There are three sections on this screen: Required Information, Local Options, and Batch Options. The required information must be supplied. Whether or not the other sections need to be completed depends on the choices you make in the required information section.

Required Information
- Queueing System: Select the queueing system you would like to use.
  
  None (local machine) runs the job on the machine where the GUI is running. If you are using X-Windows, note that this is not necessarily the same as the machine where the GUI is being displayed.
  
  PBS will submit the job to a PBS queue.
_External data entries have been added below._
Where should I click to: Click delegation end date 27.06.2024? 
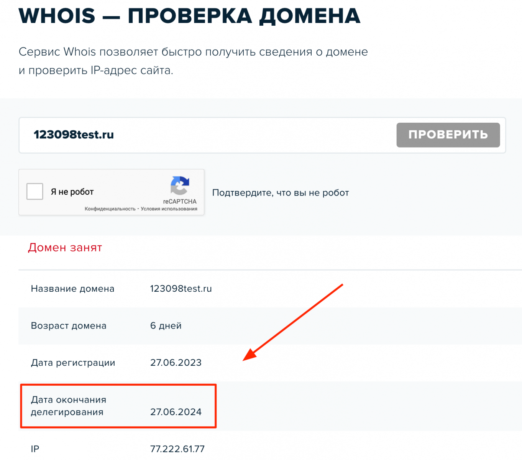[x=176, y=412]
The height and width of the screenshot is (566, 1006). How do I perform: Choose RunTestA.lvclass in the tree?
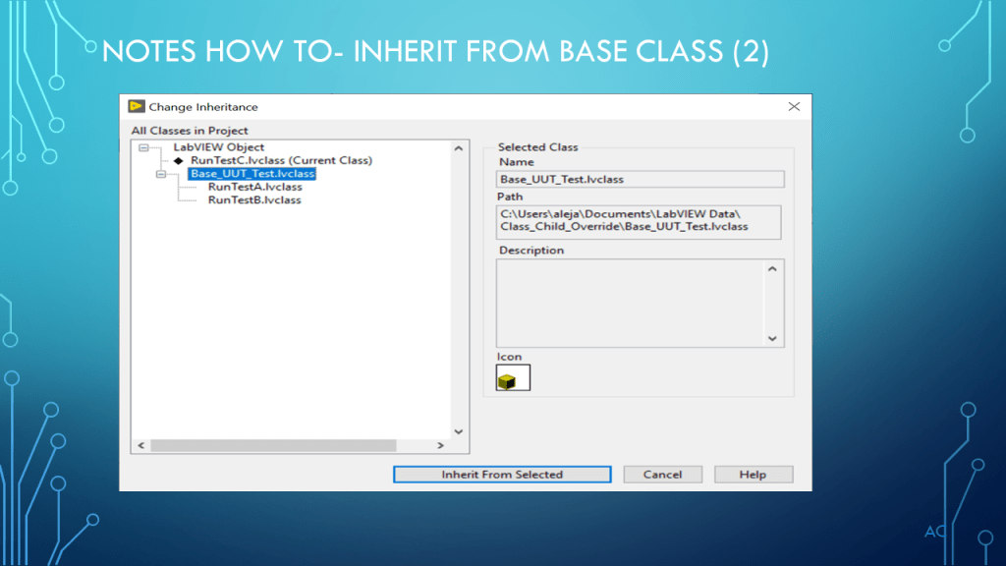click(x=254, y=187)
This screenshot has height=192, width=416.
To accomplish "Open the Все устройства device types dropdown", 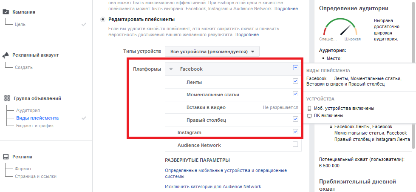I will 212,52.
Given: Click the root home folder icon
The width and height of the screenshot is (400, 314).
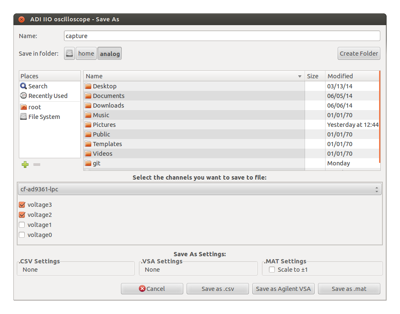Looking at the screenshot, I should (x=23, y=107).
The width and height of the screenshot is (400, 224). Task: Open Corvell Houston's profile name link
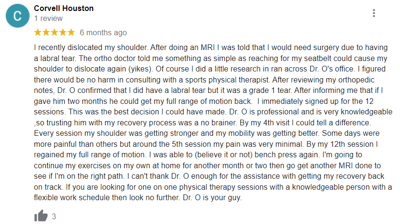pos(64,8)
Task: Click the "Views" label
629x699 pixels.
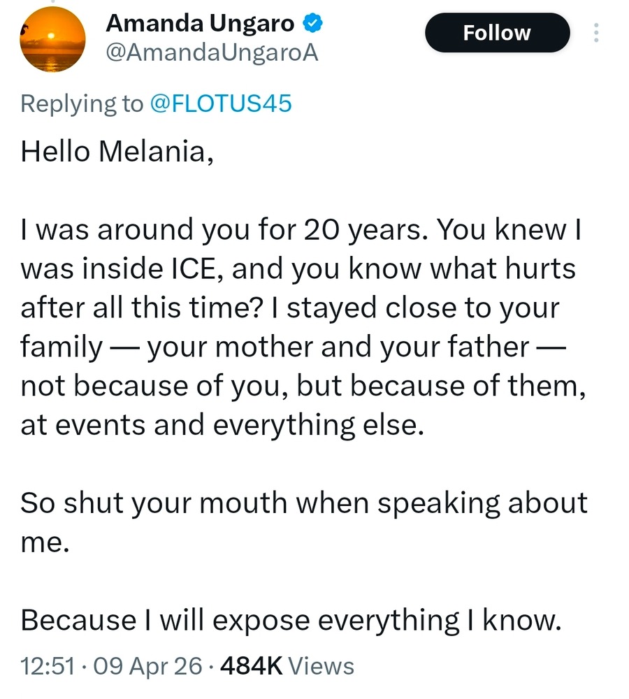Action: [x=321, y=666]
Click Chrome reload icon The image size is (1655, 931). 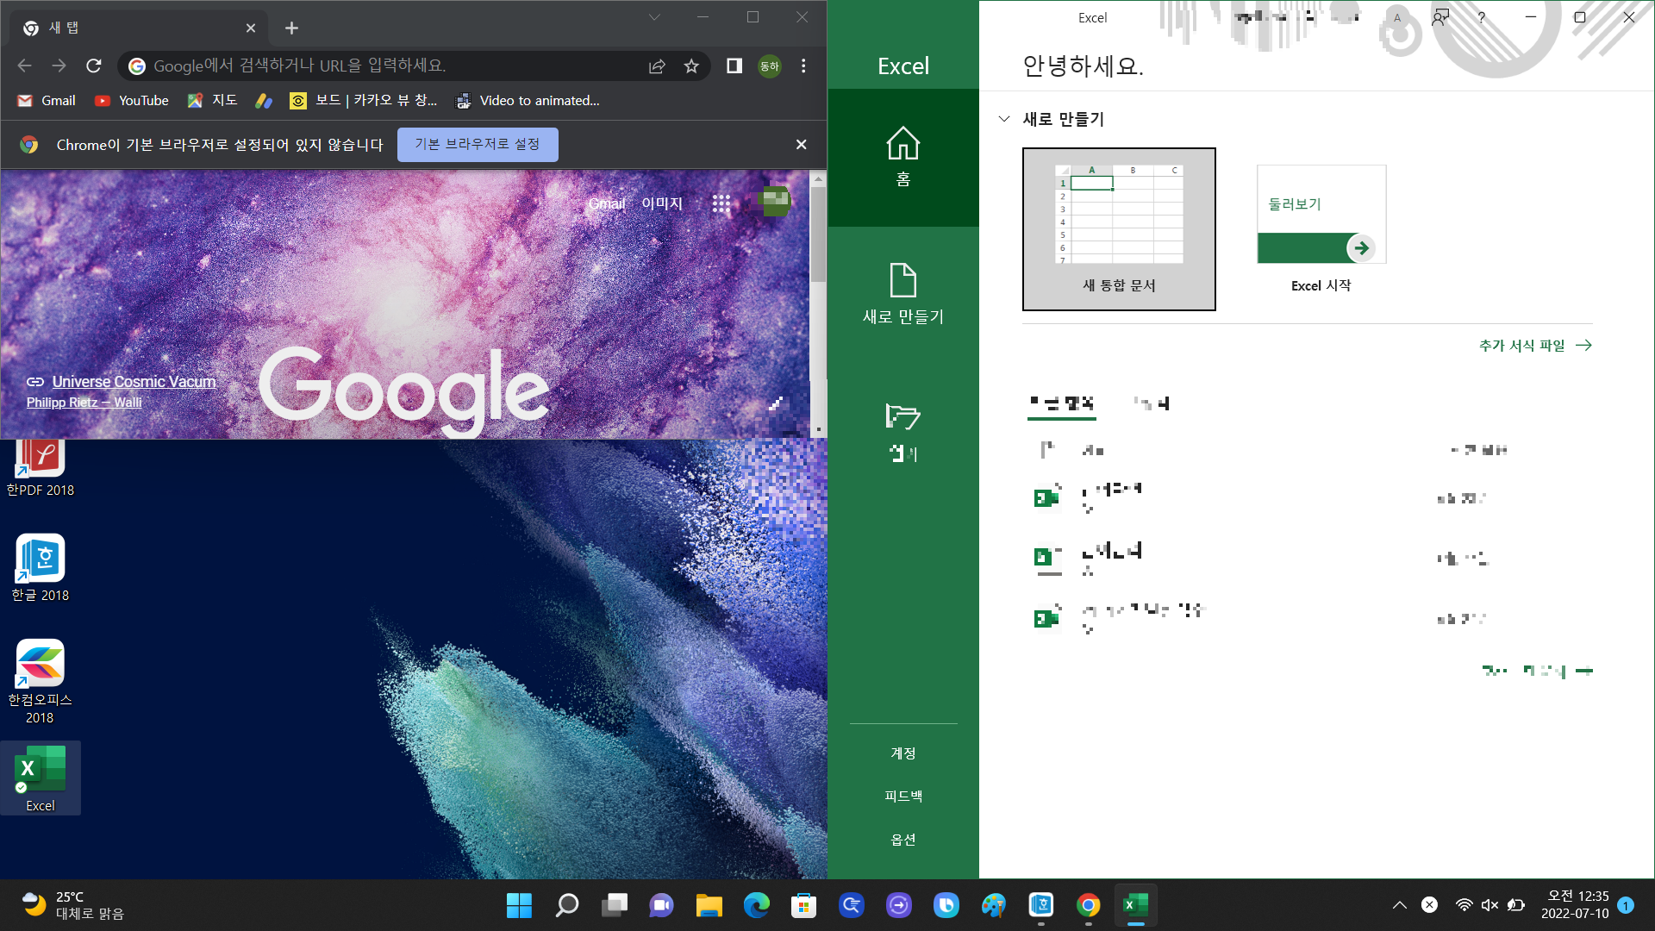click(94, 66)
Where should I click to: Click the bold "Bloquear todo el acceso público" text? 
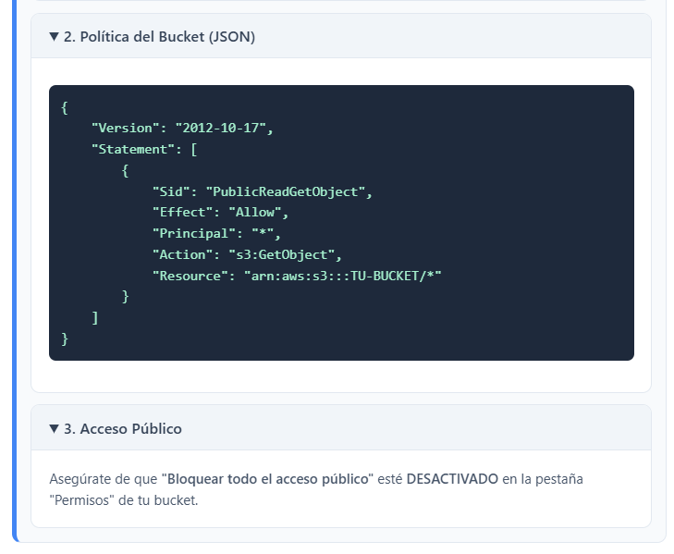click(268, 479)
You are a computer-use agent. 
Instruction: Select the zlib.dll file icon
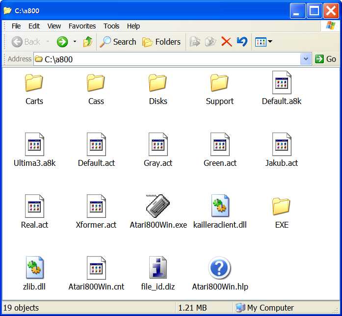34,268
The 'qsub' program must be installed and configured on your local machine, even if PBS is actually submitting jobs to a remote machine.
  
  Loadleveler submits a job to a LoadLeveler queue on an IBM SP system.
  
  Condor allows submission to a Condor flock.
  
  Clicking Custom generates the dat files required to run SnB without actually starting the job. This is useful if you want to run SnB via a batch queueing system that is not supported directly by SnB. Given the dat files, you can write a script that will submit the job to the batch queueing system that you are using at your site.
- File name prefix for results: All files that are generated by the SnB run will start with the prefix entered here. Appended to this prefix will be an underscore and a number ranging from zero to one less than the number of SnB processes you request (see the next variable). Do NOT use an underscore in the prefix name itself (hyphens are OK).
- Number of SnB processes to run: If the local run method is selected, the GUI will initiate this many processes on the local machine. If you select one of the batch methods (PBS, LoadLeveler, Condor), this variable indicates the number of nodes to be requested from the batch queueing system.
Local Options
- Priority: Used to choose the "nice" value at the time of job submission. If you are sharing a machine and wish to run a background job, choose "low" priority.
- Process jobs: When you have finished filling in all the required fields, click this button to begin processing the job.
Batch Options
- Queue: Select the queue for PBS and LoadLeveler jobs. Condor does not support different queues.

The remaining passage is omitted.